When making decisions to enhance progress or keep an athlete progressing as they are, it is critical to think along a time continuum as per the conceptual model above. First, consider the historical information as well as the data obtained through objective and subjective athlete assessments. This will help form your foundation for better understanding the current context. When assessing the situation at hand, be sure to think about the projected outcomes that are desirable (positive outcomes) and those which are not (negative outcomes) as well as what factors could influence the probability of those outcomes occurring. This is called making a projection and will lead to a number of possible choices for you to make.
For example, if you are deep into the digging phase and an athletes weight loss and visuals have stalled for 2 weeks or more, the options you have available to you when making an adjustment are:
- Decrease calories
- Increase activity levels
- Decrease calories + increase activity levels
- Keep calories constant
- Increase calories (diet break or refeed)

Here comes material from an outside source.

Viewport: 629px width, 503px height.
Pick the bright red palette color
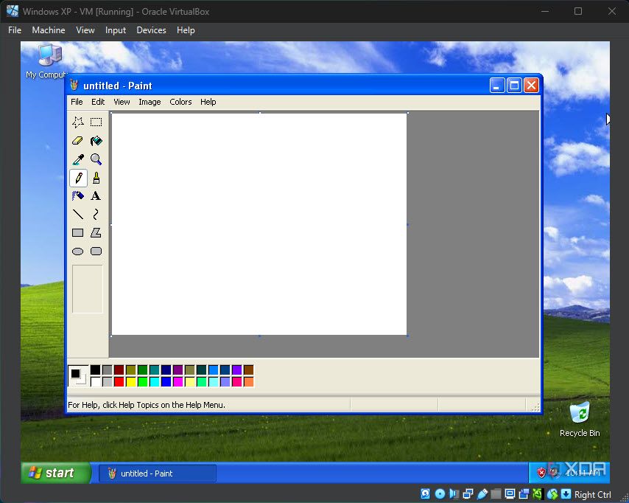click(119, 382)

This is a very basic decision – if the only factor were energy balance. Thinking could go along the lines of; simply create a calorie deficit and progress shall continue. However, this example does not provide you with other critical information such as hunger levels, current calorie intakes, when the last adjustment was made, stress levels, sleep and so on. These additional factors will influence both the immediate and delayed outcomes and must be accounted for when making decisions. So while we cannot give you the correct answer to the choices presented above, we can at least try to highlight the complexity of these decisions. In order to select the correct option and thus produce the most desirable outcome, you must gather information from many sources, recognise which factors of the contest prep are closer to the breaking point than others, and ensure that whatever choice you make is one that moves you in a better direction and not one that brings the prep close to a point of no-return.